┏━━

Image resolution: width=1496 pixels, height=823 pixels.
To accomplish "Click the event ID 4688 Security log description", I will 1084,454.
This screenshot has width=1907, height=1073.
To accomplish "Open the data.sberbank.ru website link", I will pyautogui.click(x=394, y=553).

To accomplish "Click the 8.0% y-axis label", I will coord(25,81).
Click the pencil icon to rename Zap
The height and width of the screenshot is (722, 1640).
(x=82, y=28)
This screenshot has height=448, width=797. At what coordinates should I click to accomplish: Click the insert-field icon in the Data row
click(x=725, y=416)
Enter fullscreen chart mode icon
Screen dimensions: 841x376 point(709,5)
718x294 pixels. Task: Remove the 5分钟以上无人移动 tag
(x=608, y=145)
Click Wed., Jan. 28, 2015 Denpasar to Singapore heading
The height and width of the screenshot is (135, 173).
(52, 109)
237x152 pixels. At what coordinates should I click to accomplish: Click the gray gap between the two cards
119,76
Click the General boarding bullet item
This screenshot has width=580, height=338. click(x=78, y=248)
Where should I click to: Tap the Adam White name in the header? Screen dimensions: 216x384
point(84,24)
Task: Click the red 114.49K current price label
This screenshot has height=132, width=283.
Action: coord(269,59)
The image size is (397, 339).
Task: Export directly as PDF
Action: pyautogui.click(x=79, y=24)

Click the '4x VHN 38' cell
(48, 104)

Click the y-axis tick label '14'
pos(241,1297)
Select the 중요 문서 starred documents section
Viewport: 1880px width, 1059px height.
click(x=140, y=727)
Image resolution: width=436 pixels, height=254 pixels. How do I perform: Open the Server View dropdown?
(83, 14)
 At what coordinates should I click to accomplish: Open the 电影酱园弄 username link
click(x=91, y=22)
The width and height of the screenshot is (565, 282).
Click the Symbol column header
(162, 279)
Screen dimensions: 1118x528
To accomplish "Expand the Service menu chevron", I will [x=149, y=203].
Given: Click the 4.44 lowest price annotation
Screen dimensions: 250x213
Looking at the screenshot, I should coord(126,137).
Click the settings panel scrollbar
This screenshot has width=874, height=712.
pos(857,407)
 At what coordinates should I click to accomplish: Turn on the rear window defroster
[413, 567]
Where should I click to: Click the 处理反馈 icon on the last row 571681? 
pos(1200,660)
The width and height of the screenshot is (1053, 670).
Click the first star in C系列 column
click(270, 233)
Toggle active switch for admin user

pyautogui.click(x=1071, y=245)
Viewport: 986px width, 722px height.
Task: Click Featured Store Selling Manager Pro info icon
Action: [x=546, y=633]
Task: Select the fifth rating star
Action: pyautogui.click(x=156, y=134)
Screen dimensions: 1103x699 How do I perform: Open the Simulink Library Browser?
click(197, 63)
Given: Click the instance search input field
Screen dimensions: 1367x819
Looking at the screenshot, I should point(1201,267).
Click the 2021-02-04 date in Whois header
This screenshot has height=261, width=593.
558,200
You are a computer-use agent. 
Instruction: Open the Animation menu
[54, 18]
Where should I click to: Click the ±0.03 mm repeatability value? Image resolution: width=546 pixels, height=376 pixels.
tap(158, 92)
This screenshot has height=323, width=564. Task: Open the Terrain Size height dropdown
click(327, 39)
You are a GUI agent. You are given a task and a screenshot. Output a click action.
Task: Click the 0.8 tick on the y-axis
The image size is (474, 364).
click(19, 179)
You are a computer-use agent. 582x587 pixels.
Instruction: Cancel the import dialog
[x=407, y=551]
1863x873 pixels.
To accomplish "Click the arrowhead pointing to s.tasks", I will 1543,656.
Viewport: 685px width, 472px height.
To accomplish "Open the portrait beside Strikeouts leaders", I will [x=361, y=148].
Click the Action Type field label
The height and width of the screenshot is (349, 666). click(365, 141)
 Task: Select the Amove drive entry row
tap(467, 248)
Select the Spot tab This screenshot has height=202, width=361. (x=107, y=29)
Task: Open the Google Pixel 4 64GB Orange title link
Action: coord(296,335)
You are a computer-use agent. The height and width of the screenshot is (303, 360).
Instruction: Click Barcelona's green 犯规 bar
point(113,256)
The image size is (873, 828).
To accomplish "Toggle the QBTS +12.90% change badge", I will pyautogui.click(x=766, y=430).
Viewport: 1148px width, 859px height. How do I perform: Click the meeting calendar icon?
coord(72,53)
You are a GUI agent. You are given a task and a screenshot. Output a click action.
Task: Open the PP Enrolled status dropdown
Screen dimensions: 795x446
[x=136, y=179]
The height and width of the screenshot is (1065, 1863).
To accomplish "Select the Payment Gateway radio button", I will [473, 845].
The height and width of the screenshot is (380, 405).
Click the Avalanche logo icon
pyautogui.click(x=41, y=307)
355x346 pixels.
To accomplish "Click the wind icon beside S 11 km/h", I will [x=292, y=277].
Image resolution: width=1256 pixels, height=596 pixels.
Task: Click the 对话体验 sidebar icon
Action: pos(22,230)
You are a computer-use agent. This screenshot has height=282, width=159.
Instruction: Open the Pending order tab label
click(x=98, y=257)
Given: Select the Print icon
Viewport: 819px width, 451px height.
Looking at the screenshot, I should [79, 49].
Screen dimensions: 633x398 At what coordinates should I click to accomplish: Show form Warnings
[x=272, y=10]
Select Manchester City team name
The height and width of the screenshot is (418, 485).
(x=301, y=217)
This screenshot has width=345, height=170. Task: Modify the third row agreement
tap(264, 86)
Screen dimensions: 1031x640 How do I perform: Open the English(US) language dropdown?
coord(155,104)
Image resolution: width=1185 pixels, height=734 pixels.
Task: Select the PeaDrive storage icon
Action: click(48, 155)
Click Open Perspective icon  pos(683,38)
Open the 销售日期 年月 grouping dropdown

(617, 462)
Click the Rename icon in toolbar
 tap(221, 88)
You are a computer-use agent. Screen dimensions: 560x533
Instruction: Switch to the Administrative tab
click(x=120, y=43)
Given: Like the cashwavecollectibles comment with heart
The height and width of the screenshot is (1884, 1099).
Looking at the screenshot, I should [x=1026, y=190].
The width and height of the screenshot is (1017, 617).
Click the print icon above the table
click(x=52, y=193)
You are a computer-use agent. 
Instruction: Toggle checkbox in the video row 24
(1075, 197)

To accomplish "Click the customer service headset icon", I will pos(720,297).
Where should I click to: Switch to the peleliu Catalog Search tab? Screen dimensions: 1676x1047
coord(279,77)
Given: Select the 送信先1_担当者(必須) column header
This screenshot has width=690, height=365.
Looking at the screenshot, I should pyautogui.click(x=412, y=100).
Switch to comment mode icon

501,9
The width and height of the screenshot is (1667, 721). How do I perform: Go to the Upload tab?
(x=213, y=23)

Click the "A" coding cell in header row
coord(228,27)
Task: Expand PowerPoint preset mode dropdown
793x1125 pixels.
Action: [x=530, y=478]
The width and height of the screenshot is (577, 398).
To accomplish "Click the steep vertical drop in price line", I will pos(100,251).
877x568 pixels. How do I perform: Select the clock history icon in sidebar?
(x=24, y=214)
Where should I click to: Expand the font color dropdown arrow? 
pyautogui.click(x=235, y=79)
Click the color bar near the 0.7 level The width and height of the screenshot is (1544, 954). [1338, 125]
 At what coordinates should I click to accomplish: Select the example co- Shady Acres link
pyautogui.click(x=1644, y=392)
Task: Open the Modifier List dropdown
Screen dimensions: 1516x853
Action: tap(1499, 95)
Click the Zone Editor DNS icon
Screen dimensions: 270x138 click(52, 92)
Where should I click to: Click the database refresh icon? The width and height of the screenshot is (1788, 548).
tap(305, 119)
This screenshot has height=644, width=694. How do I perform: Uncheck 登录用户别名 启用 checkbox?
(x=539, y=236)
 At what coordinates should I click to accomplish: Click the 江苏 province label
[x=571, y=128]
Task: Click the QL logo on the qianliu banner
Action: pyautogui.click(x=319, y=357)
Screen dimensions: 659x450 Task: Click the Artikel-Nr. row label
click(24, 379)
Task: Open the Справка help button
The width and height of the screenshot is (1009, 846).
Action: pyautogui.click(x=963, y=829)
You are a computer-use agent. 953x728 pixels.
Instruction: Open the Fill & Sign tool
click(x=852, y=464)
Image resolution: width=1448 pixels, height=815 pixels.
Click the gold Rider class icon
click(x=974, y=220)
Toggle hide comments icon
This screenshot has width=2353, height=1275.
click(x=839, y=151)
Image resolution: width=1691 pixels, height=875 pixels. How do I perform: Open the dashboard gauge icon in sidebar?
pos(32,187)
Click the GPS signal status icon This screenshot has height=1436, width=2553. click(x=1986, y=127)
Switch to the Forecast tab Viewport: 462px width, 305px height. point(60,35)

┗━━

▶ [The request]:
Copy out the items starting at the line that contains "Given: Select the Print icon" and ending after the line that contains "Click Open Perspective", changing nothing.

▶ [Final answer]:
Given: Select the Print icon
Viewport: 819px width, 451px height.
Looking at the screenshot, I should [79, 49].
Screen dimensions: 633x398 At what coordinates should I click to accomplish: Show form Warnings
[x=272, y=10]
Select Manchester City team name
The height and width of the screenshot is (418, 485).
(x=301, y=217)
This screenshot has width=345, height=170. Task: Modify the third row agreement
tap(264, 86)
Screen dimensions: 1031x640 How do I perform: Open the English(US) language dropdown?
coord(155,104)
Image resolution: width=1185 pixels, height=734 pixels.
Task: Select the PeaDrive storage icon
Action: click(48, 155)
Click Open Perspective icon  pos(683,38)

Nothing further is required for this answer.